Mila oversees the Government & Public Affairs Department, which manages the Society’s public policy agenda and advocacy efforts. Her work includes developing strategies to improve policies that will impact research funding and policies, clinician payment, and quality of care. She has worked extensively on women’s health and women’s health research issues and on global advocacy related to endocrine disrupting chemicals. She also serves as liaison to the Clinical Affairs, Research Affairs, and Advocacy & Public Outreach Core Committees and is a Board member of the Coalition for Health Funding.
For the last 20 years, Mila has worked in government relations for non-profit health related organizations. Prior to joining the Society in July 2013, she spent ten years at the American Society of Hematology as the Senior Director for Government Relations, Practice, & Scientific Affairs. Before that, she worked as a senior lobbyist for AARP where she was responsible for prescription drug and other high priority health issues, and she was Director of Public Policy for Partnership for Prevention, a coalition dedicated to disease prevention and health promotion. She holds a BA in political science from Northwestern University and a JD from Georgetown University Law School.
Kathryn G. Schubert, MPP, CAE
Kathryn (Katie) Schubert joined the Society for Women’s Health Research (SWHR) as President and CEO in April 2020. Under Katie’s leadership SWHR developed a strategic plan focused on fulfilling the organization’s mission of promoting research on biological sex differences in disease and improving women’s health through science, policy, and education. She previously worked for the Society for Maternal-Fetal Medicine (SMFM), where she served as the organization’s chief advocacy officer, growing SMFM’s role nationally and building its reputation in women’s health.
Katie is a trusted leader and consensus builder among women’s health stakeholders, particularly in the policy arena. She has served in multiple Board roles for nonprofit organizations in the Washington, DC-area, including as Chair of the Board of the Maternal Mental Health Leadership Alliance and as advisor to the John E. Lewy Fund for Children’s Health. She is a past president of Women in Government Relations.
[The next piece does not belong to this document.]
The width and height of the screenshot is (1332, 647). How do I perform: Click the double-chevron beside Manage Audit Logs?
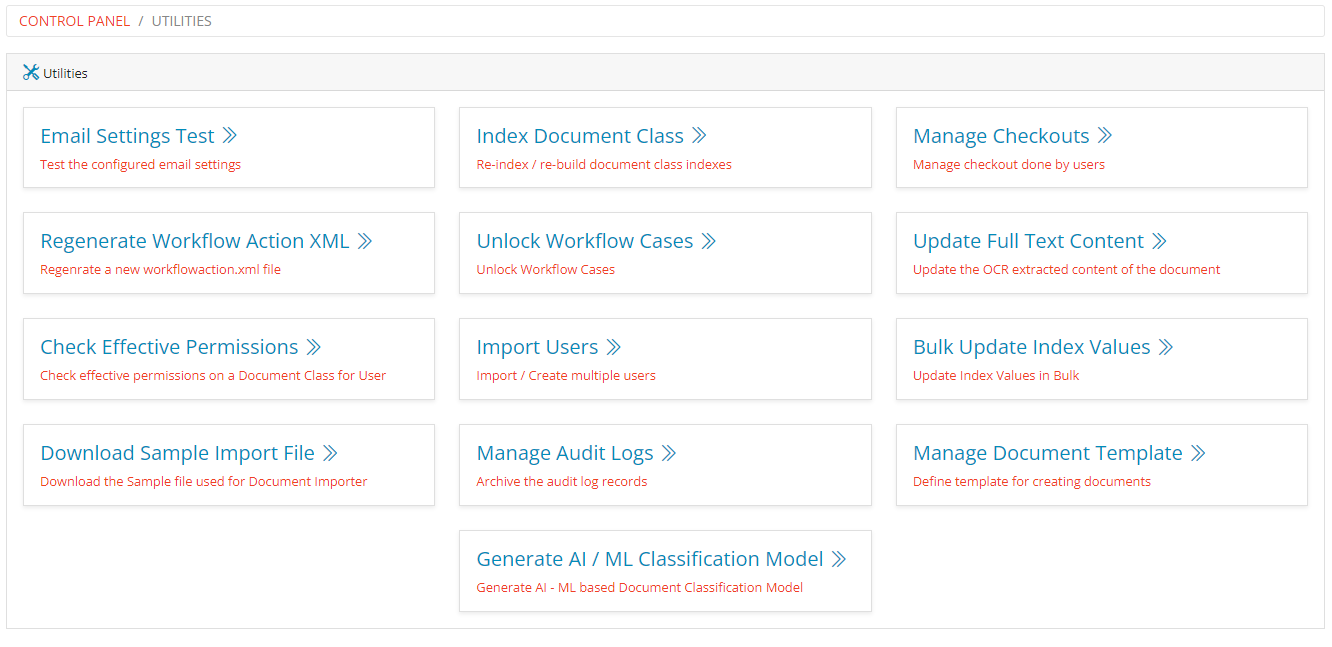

Prior to SMFM, Katie served as senior vice president at CRD Associates, where she advised clients — including nonprofit patient advocacy groups, medical professional organizations, and private companies — on government relations and public policy related to health and biomedical research issues, among others. She has also spent time working in key legislative roles on Capitol Hill. She received her BA from Mary Washington College and her Masters of Public Policy from George Washington University. Katie lives in Virginia with her husband, three children, and dog George.